Stored data:
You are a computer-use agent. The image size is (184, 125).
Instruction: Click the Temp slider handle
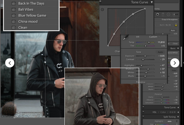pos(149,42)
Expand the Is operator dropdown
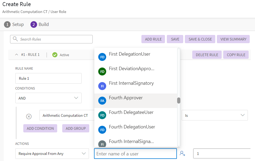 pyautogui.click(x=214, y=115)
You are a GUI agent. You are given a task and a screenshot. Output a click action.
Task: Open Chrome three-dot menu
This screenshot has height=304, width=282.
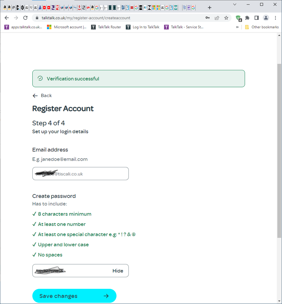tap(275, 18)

...

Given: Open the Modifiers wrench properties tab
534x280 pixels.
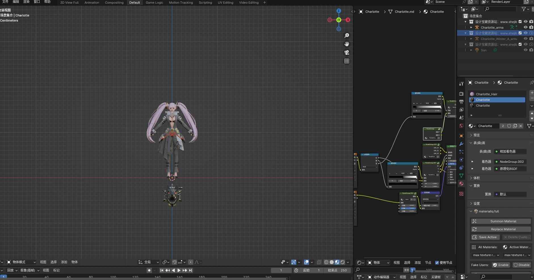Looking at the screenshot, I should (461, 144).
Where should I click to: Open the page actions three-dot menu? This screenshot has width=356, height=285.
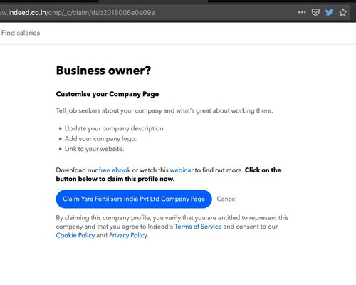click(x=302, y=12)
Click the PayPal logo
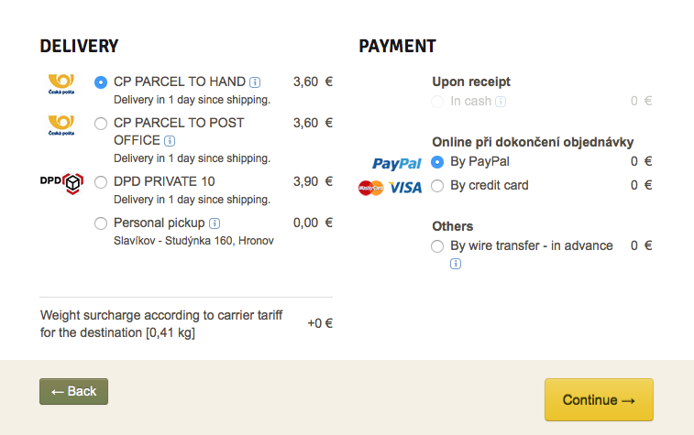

▸ **WORK REQUEST**
Go down the entries above from the line containing "Where should I" to the line containing "Click the PayPal logo" and write out each line exactly, leaving pictures out.

▸ **RESULT OF THIS EXERCISE**
Where should I click to: Open the page actions three-dot menu? This screenshot has width=356, height=285.
click(x=302, y=12)
Click the PayPal logo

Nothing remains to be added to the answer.